Everest: Digital rationalization needed on SaaS

The property and casualty insurance industry has become a significant adopter of Software as a Solution (SaaS) technology and continues to see a massive influx of SaaS applications embedded across organizations’ business operations. Though these software applications have revolutionized the insurance value chain in many ways, some experts argue that this rapid explosion in SaaS deployment may ultimately do more harm than good, as companies may become overwhelmed by their tools, platforms and the associated costs. Software applications have become much more advanced and a single solution can now include multiple capabilities that span across various business functions. 

A post, “Is the Insurance Industry Seeing a SaaS Revolution or a SaaS Sprawl Challenge?” published on the Everest Group blog page, indicates that this SaaS sprawl stems from an abundance of solutions that lead to higher costs. For example, a firm may infuse software applications throughout a claims system, deploying a solution for claims adjudication, subrogation and payment as well as for analytical solutions that read or compile claims data. According to estimates from the Everest Group, insurance companies with over 1,000 full-time employees will use more than 100 SaaS solutions, on average, at any time.

“If you stack all of these [SaaS solutions] together… the spend becomes quite sizable,” says Ronak Doshi, a partner with Everest. “And what we’re starting to see is it’s not just the spend that is becoming sizable. We are also seeing duplication of solutions because these solutions, over a period of time, have evolved to do more.”

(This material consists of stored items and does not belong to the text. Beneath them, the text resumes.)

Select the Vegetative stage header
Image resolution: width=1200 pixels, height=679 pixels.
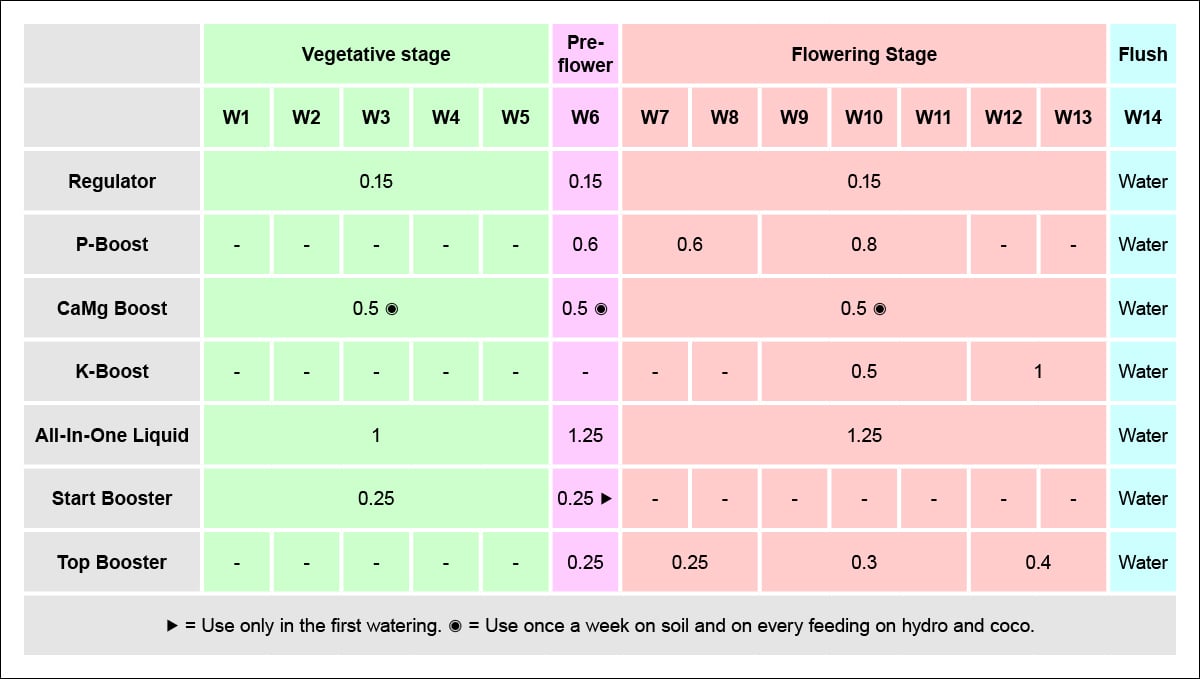376,54
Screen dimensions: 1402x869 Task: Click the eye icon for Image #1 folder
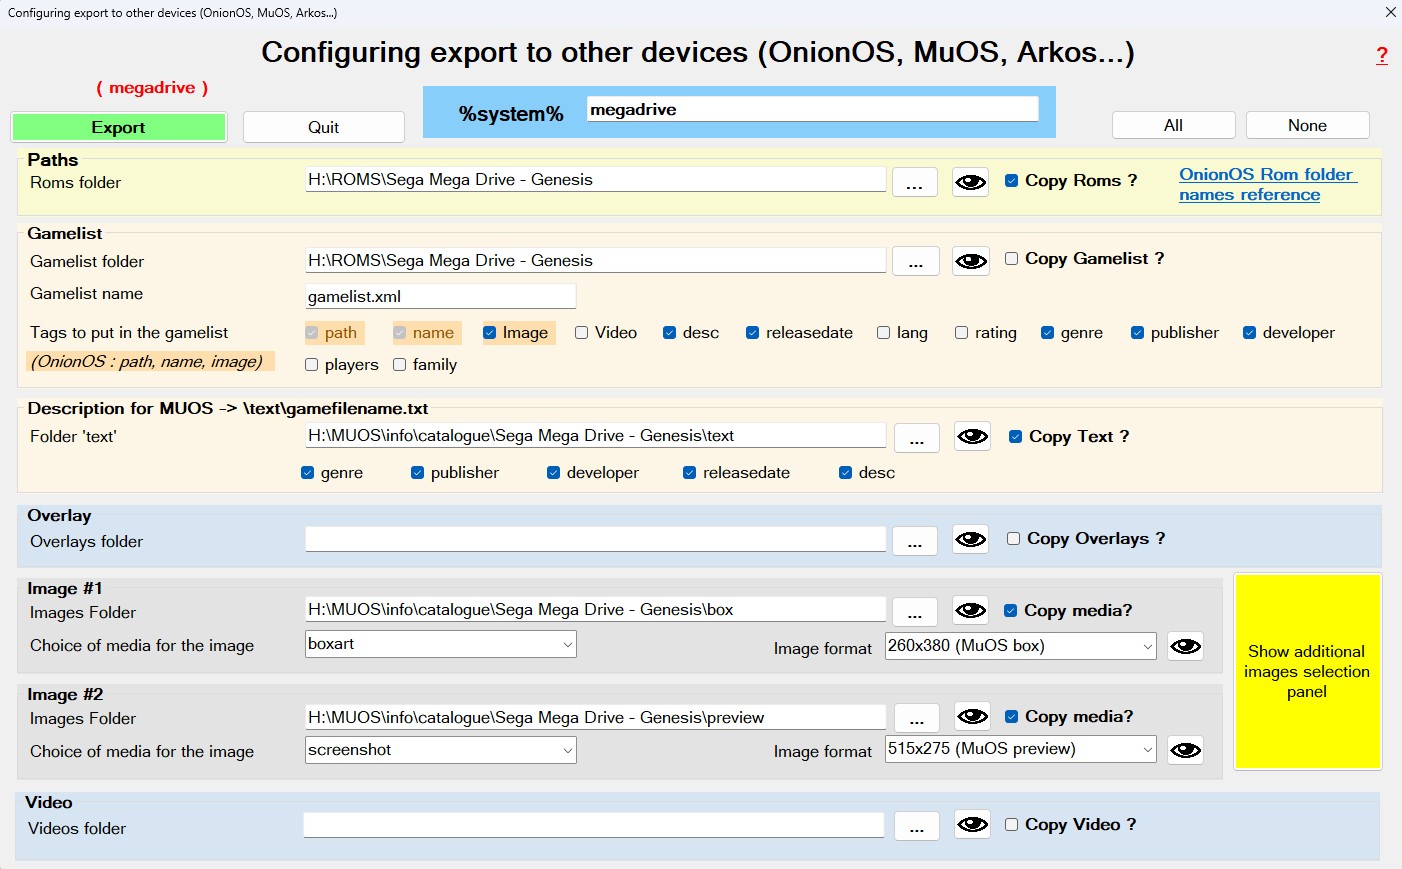970,611
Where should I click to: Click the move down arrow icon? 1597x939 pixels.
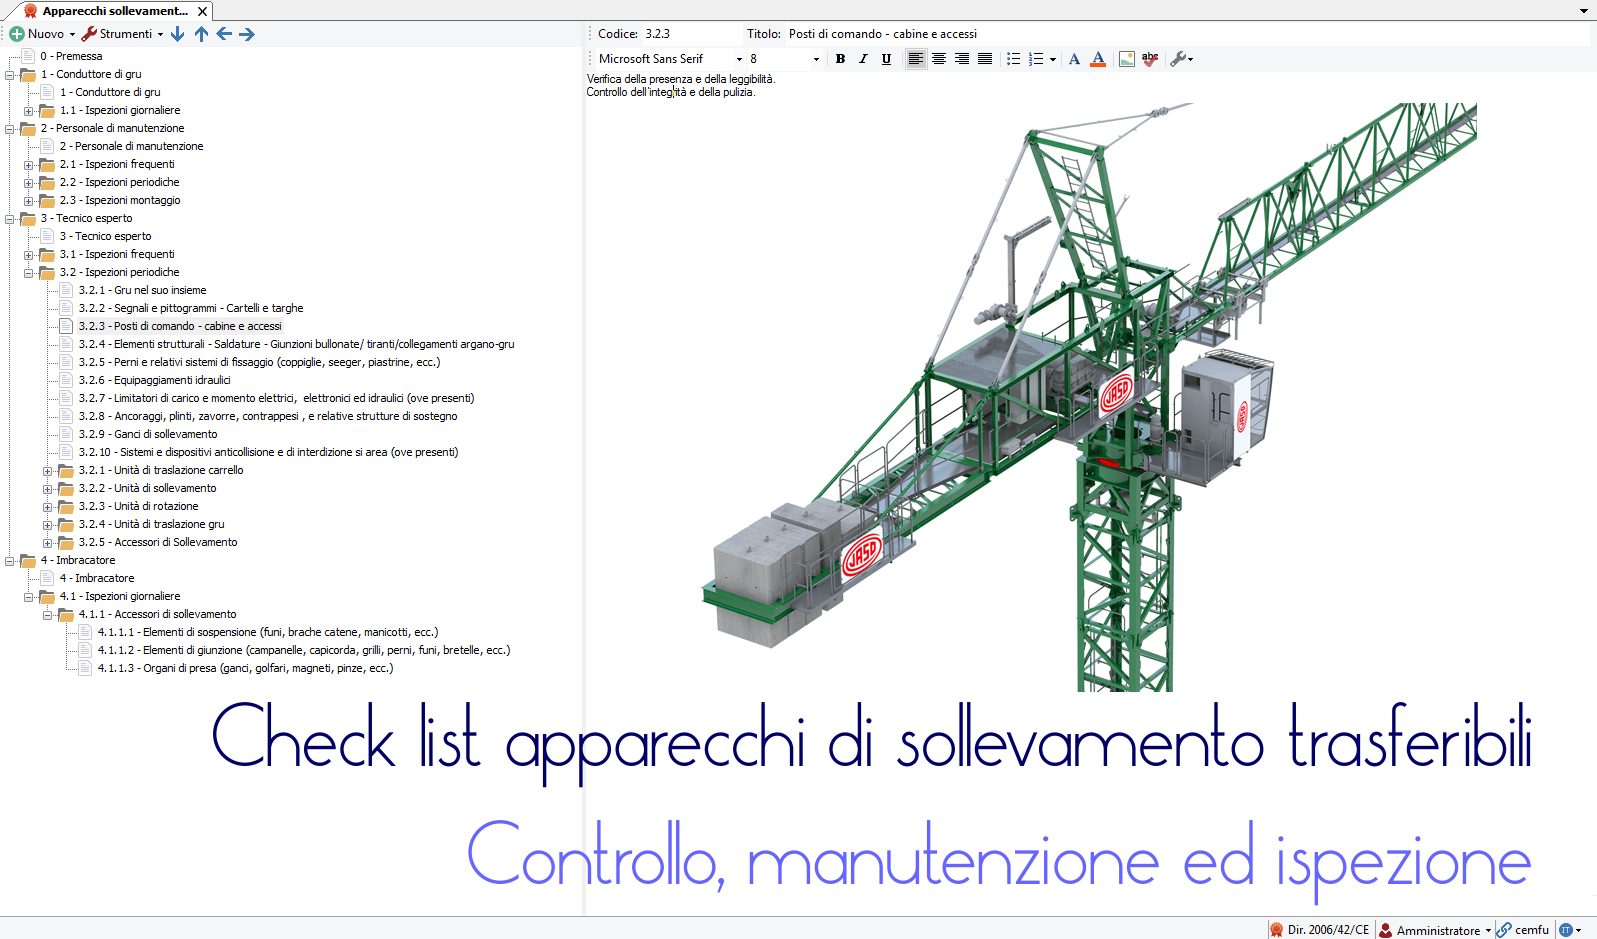click(178, 34)
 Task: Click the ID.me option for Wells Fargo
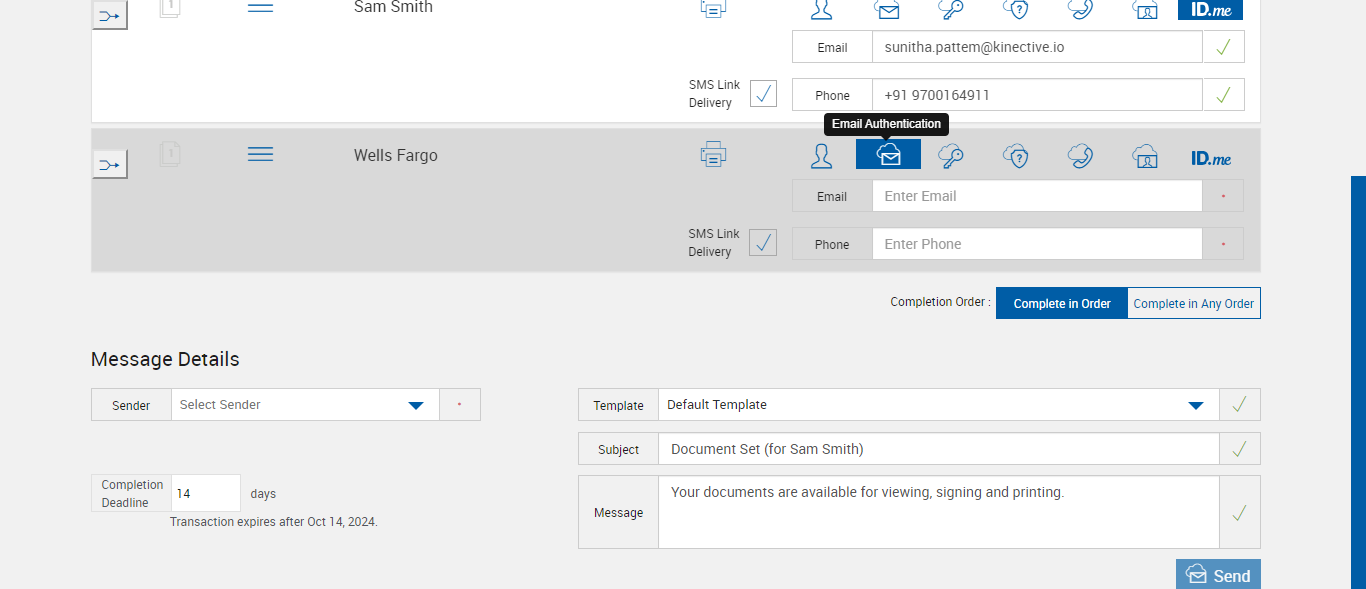click(1210, 158)
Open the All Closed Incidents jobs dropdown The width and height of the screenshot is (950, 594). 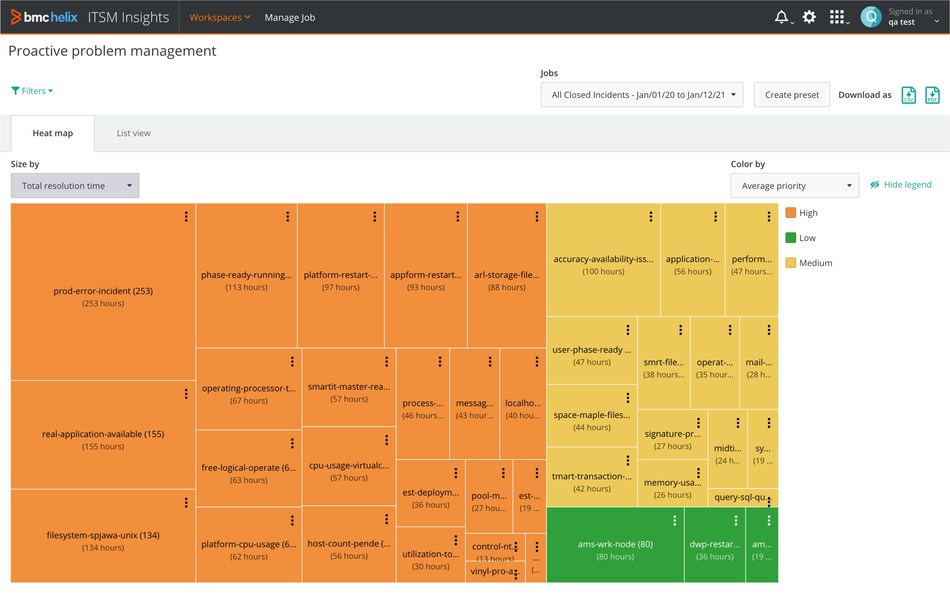(640, 94)
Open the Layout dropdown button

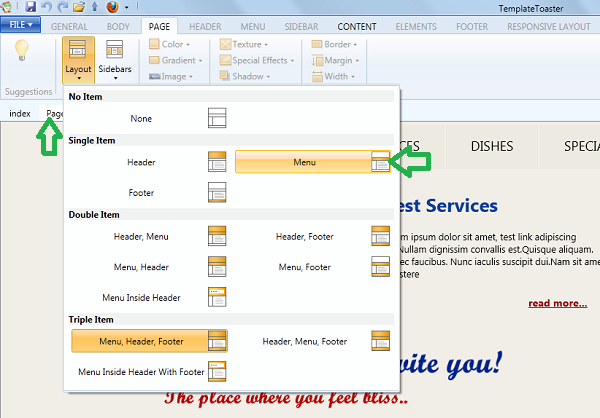[x=78, y=61]
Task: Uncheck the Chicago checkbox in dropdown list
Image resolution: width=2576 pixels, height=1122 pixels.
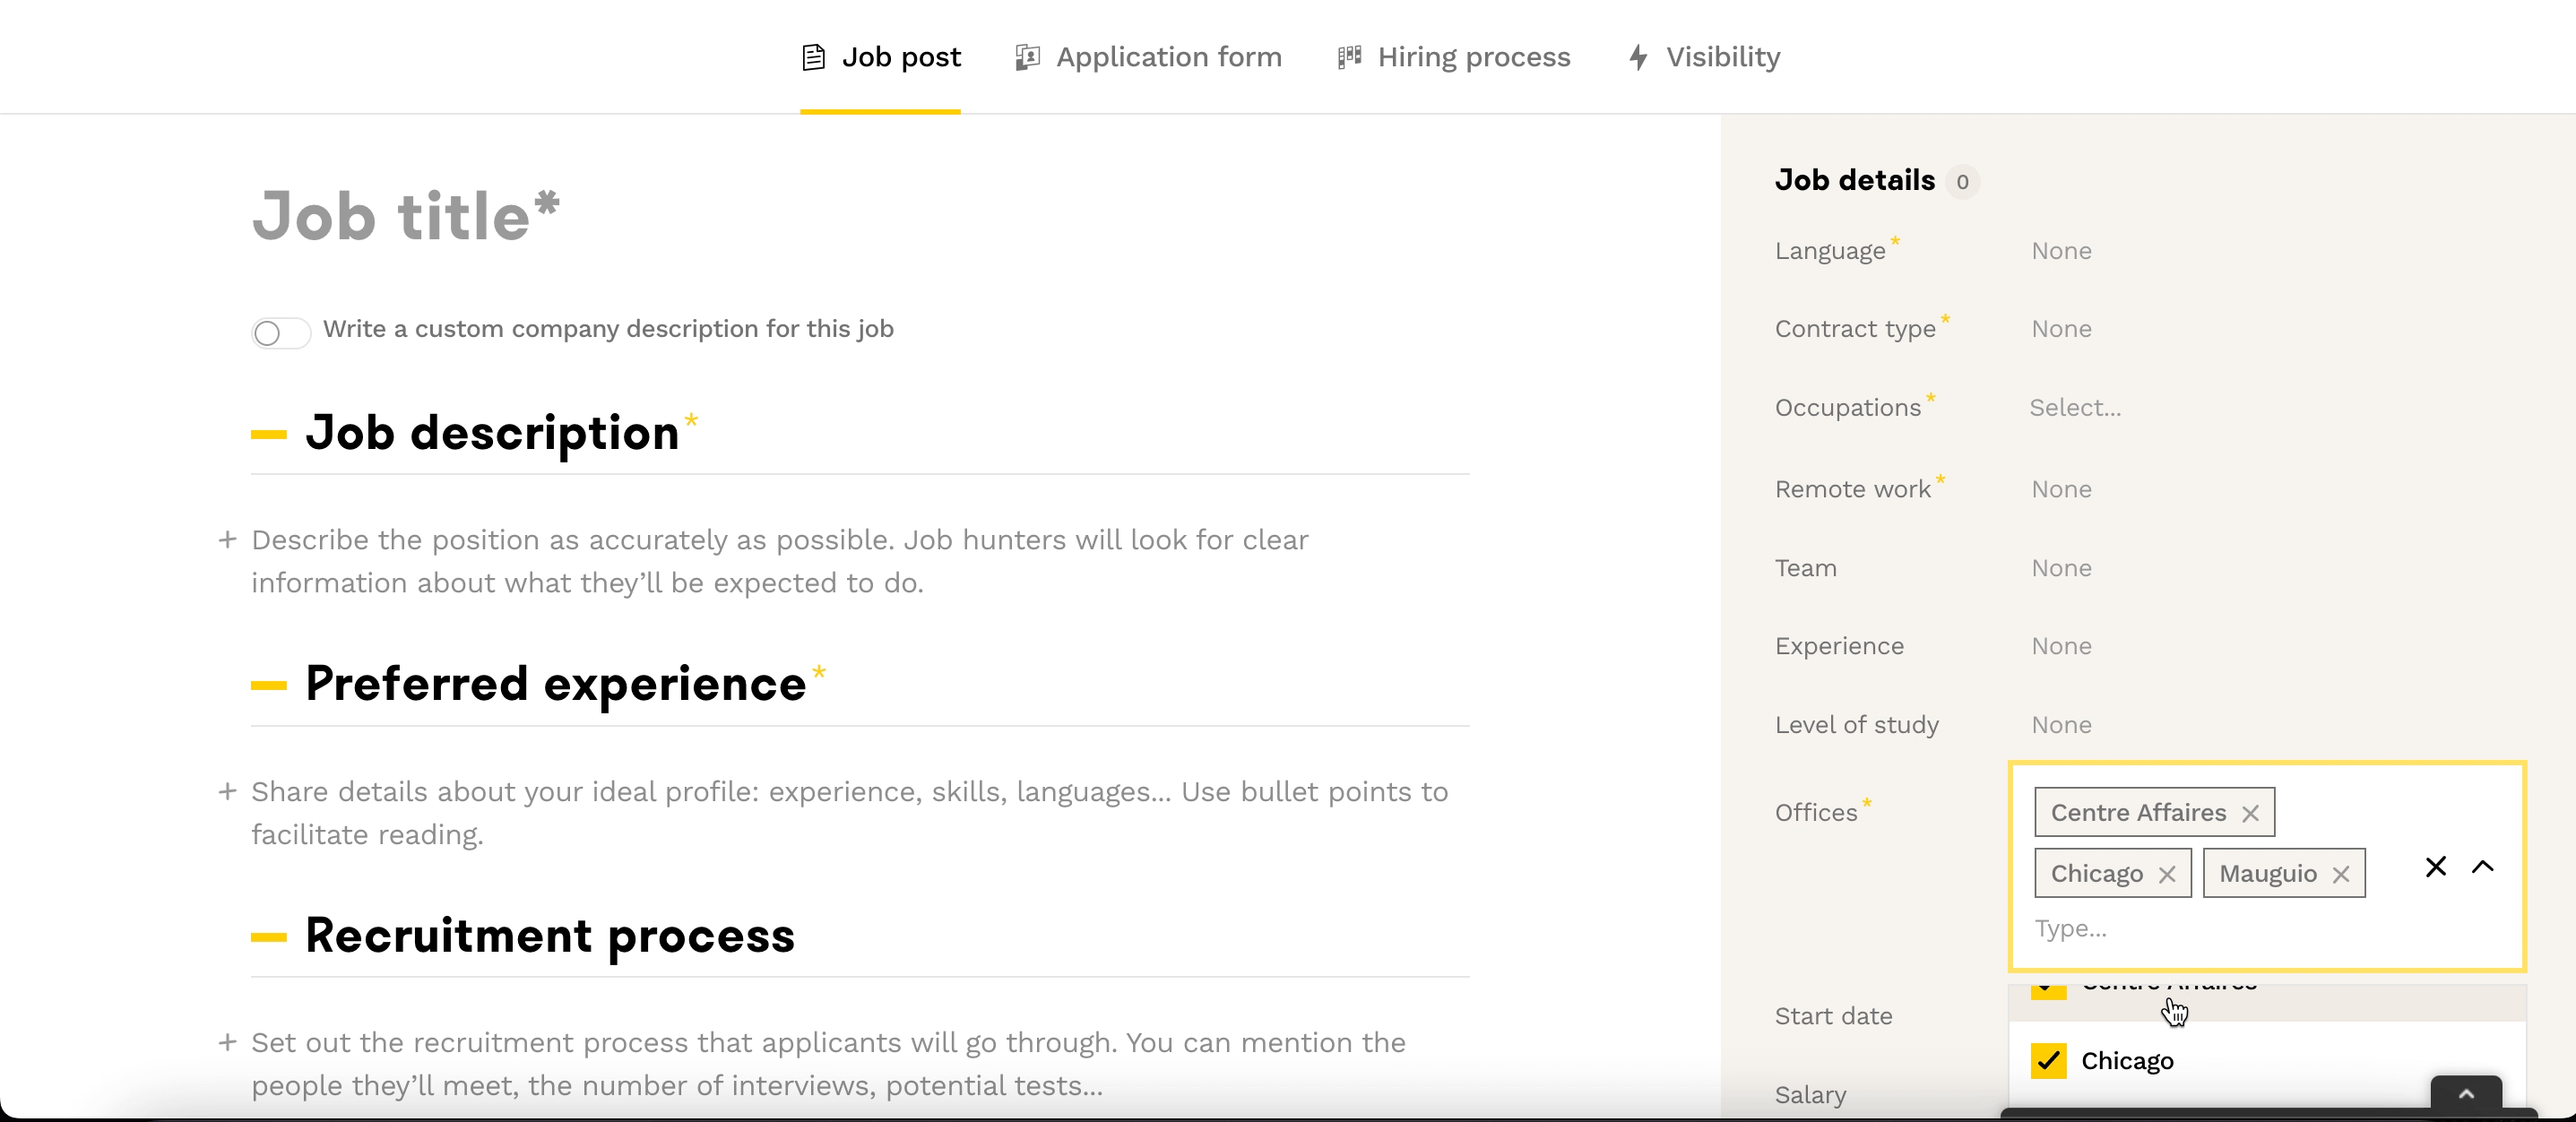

Insurance organizations may also find challenges in contracts with SaaS providers, potentially being locked into an agreement that could be expensive to leave. Difficulties with integrating systems can also become an issue because of compatibility, causing an information or data silo that forces insurers to spend more on data integration, according to the Everest blog post. As SaaS solutions evolve to include more capabilities that address multiple business needs, it also becomes more common for companies to see an overlap between unique solutions over certain processes – in which case, firms may end up paying for two different applications that include some of the same capabilities.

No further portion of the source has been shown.